__Work request__
Every line holding "width" should be copied from the records below.

__Dataset records__
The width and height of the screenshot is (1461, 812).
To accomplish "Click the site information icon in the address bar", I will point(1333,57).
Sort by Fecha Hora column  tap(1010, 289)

==

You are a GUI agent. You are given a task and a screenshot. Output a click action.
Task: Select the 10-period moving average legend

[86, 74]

---

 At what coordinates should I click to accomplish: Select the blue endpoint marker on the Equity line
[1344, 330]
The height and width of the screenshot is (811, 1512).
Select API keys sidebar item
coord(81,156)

__Answer space__
The width and height of the screenshot is (1461, 812).
The height and width of the screenshot is (811, 1512).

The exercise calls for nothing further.